I would argue GitHub has done more for societal good than most tech ventures, by the way.

I was pretty pissed off, alright, so my comment probably gave out wrong vibes. I'm not arguing I could do any better (I probably wouldn't get past their interview process), and they certainly do have the talent (which is obvious by their technical blog posts).

It doesn't change the fact that the company has absolutely crap dev culture which seems to put features first and foremost, at the expense of everything else. There are products with even more complexity that don't fall over and die almost every single day. It's just not funny anymore. Facebook is pretty complex, it had major issues like this one, what, once in its entire life?

I don't remember Google Search (or other Google products) ever not answering my queries, and I've been using it for about 18 years.

And so on. I reckon it's because those companies have strong engineering culture (Google certainly does, at least), and this one doesn't.

GitHub actions has been like this for years now. Years. Years!!!!

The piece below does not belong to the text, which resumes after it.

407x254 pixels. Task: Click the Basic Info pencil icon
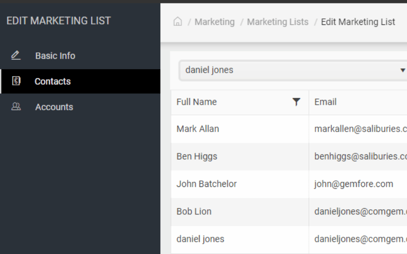tap(16, 55)
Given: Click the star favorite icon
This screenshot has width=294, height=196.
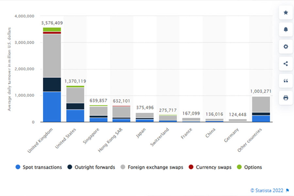Looking at the screenshot, I should point(286,12).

And the crazy thing is you see people on HN demanding that some one person side project/SaaS has to be at 100% uptime with multiple failovers, automatic scaling, etc. etc. There is such an emphasis on scalability on HN and yet... you just brush that all away because "software is tough." Yeah, no shit. Poor Github. They are also Microsoft now. One of the wealthiest corporations in the entire world. And people are paying Github. This isn't Twitter fail whale we're talking about.

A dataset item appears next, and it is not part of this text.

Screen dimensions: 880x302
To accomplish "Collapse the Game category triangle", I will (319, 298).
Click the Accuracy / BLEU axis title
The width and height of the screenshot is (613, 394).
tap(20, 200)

> And the crazy thing is you see people on HN demanding that some one person side project/SaaS has to be at 100% uptime with multiple failovers, automatic scaling, etc. etc. There is such an emphasis on scalability on HN and yet... you just brush that all away because "software is tough.

I'm not one of those people. I may have been when I was much more inexperienced.

Software is hard. Full stop. Organizational politics, engineering culture, business / tech alignment are all hard. Distributed systems are hard.

> Yeah, no shit. Poor Github. They are also Microsoft now. One of the wealthiest corporations in the entire world. And people are paying Github. This isn't Twitter fail whale we're talking about.

I may have also thought this when I was much more inexperienced. This isn't a resource problem. Even a small startup, when they start having failures due to scale from growth, it's not a money problem. Throwing money at this doesn't make it go away.

By the way, the Twitter fail whale impacted paying customers (advertisers).

That’s because GitHub Actions is Azure DevOps, or if you want to go back further, Team Foundation Server Pipelines.
People tend not to be very kind when any product they pay for goes down.

At the end of the day - our companies also have people that rely on our software working in order to do a lot of societal good.

Sure, but it’s incredibly naive to see gh having problems and go “they must not know what they are doing”
It is probably caused from postmortem culture not being shared in the community.

"Having problems" in this world (any kind, not only due to the github scale!) is something that happens - we are not perfect and we work on an incredible amount of layers of complexity.

It is sufficient to actually touch production code on a daily basis to see that it can happen to the best, with the best observability systems or processes. The key is avoiding blaming, and understanding iteratively how to fix the problems underneath (faster recovery, detection time, and so on).

Everybody should be refunded $0.05 for the unavailability of the service they paid for.
You should probably look for a new job then, because it's pretty difficult to get fired for underperformance as a software engineer these days. There are plenty of places you can write shit code, or if you prefer Rust, places where you can blog about other people writing shit code.

Anyway, you shouldn't fire someone for causing bugs in production since it indicates a systemic failure of all the checks that should come before the bug is deployed. Even if you can trace the root cause to one person, it would be counterproductive to fire them, because now they've made the mistake they probably won't make it again. Whereas their replacement doesn't have the same wisdom.